Work instructions
A. In the Hong Kong equity issue text, why were doubts cast on the city's effort to become a biotech listing hub? Answer in one to three sentences.
B. Return the part of the Hong Kong equity issue text from "The HK$3.8bn (US$485m)" up to and including "biotech listing hub.".
C. Answer these questions from the Hong Kong equity issue text:
(i) In what month did Hong Kong Exchanges and Clearing introduce the new listing rules?
(ii) How many biotech companies rapidly filed for a Hong Kong listing?
(iii) On what date did Ascletis Pharma shares make their debut?

Text segment
>>>>

Hong Kong Equity Issue

IFR Asia Awards 2018
3 min read
Fiona Lau

The HK$3.8bn (US$485m) IPO of Innovent Biologics proved Hong Kong could support major listings of pre-revenue biotech companies. Although not the first – or the largest – its flawless debut revived the stock exchange’s efforts to create a sustainable new sector.

Hong Kong Exchanges and Clearing in April introduced new rules to allow the listing of dual-class shares and pre-revenue biotech companies with at least one product beyond the concept stage.

Fourteen, mainly Chinese, biotech companies rapidly filed for a Hong Kong listing. The first few deals, however, were disappointing, casting doubts on the city’s nascent effort to become a biotech listing hub.

By November 15, shares of Ascletis Pharma, the first such listing under the new rules, had tumbled 42% since their August 1 debut. Hua Medicine and BeiGene, the other two newly listed biotech firms in Hong Kong, were 7.1% and 29% below their IPO prices, respectively.

<<<<

Data
>>>>

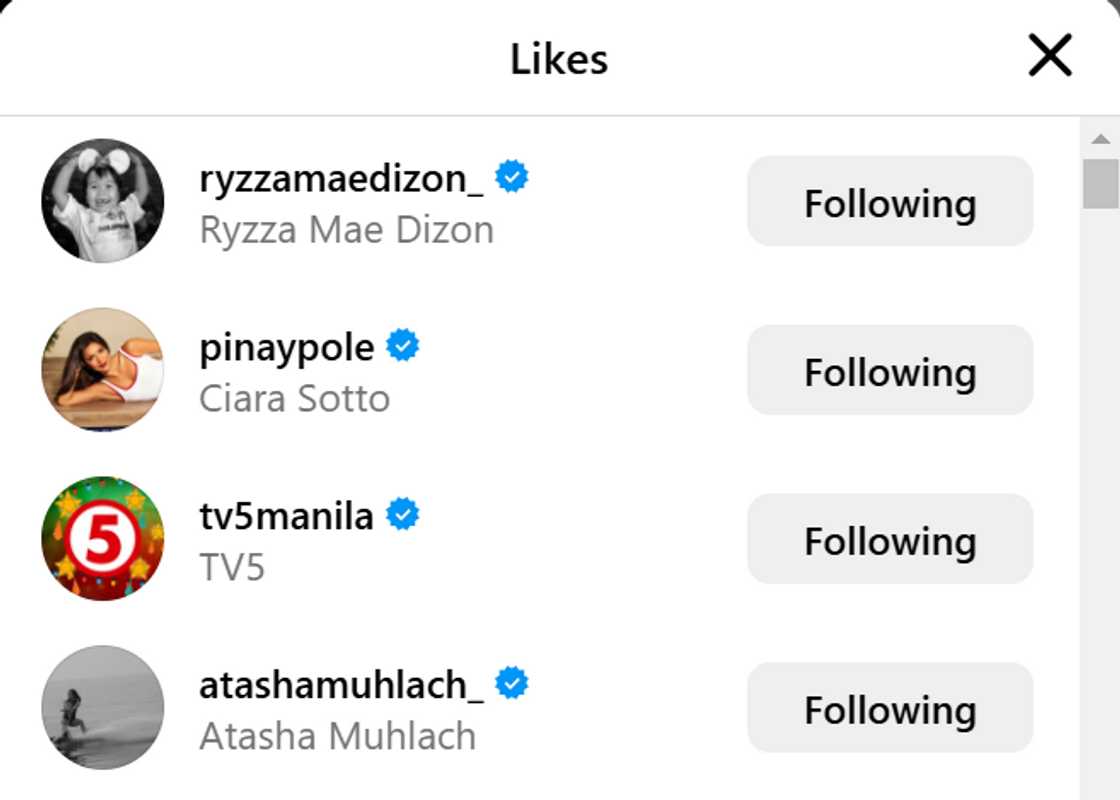Toggle Following button for tv5manila
This screenshot has width=1120, height=800.
(x=890, y=539)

<<<<

Task answers
A. Doubts arose because the first few listings of pre-revenue biotech companies under the new rules were disappointing. By November 15, Ascletis Pharma shares had dropped 42% since their debut. Hua Medicine and BeiGene were trading 7.1% and 29% below their IPO prices.

B.
The HK$3.8bn (US$485m) IPO of Innovent Biologics proved Hong Kong could support major listings of pre-revenue biotech companies. Although not the first – or the largest – its flawless debut revived the stock exchange’s efforts to create a sustainable new sector.

Hong Kong Exchanges and Clearing in April introduced new rules to allow the listing of dual-class shares and pre-revenue biotech companies with at least one product beyond the concept stage.

Fourteen, mainly Chinese, biotech companies rapidly filed for a Hong Kong listing. The first few deals, however, were disappointing, casting doubts on the city’s nascent effort to become a biotech listing hub.

C.
(i) April
(ii) Fourteen
(iii) August 1